French civil engineering group secures 95 Carillion motorway jobs on M40
The jobs of around 95 Carillion highways workers have been saved by a French group taking over its maintenance contract on the M40 Motorway.
Civil engineering group Egis has acquired the motorway operations and maintenance contract in a deal with the Official Receiver and PwC, the special managers of the Carillion liquidation.
Egis says it expects the transaction to secure the jobs of around 95 former Carillion employees.
They join more than 11,000 staff from the collapsed Wolverhampton-based construction and services group who have found jobs with new firms taking over hundreds of Carillion contracts with the private and public sector.
But 2,200 have lost their jobs in the three months since Carillion plunged into compulsory liquidation, including more than half the workforce at the company's headquarters in Wolverhampton city centre.
The latest deal sees Egis return to working on the M40 – the main motorway linking Birmingham and the West Midlands to Greater London – through its newly created Egis Road Operation M40 company.
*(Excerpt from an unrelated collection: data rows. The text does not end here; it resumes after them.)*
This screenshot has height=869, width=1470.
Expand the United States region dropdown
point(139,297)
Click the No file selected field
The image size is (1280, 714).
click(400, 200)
It was involved in the initial startup of the M40 operations and maintenance contract between 1997 and 2007.
It has taken over DBFO-30, a Design Build Finance and Operate contract awarded to UK Highways M40 which covers the majority of the M40 motorway between junction 1A and junction 15.
Junction 1A connects the motorway to the M25 London Orbital and Junction 15 intersects with the A46 near Warwick. The operational and maintenance project consists of 76 miles of three lane motorway, with over 300 structures such as overhead gantries. The 30-year contract runs until January 2027.
The work involves network management, safety inspections, regular maintenance, accident and emergency response and winter maintenance. A company spokesman said: " Egis looks forward to working very closely and collaboratively with UK Highways M40 Ltd, Highways England, the emergency services and other stakeholders."
Egis is already involved in motorway and national road maintenance in the Republic of Ireland and worldwide works on nearly 2,000 miles of road and 36 miles of tunnels used by more than 2.5 million customers in more than 100 countries.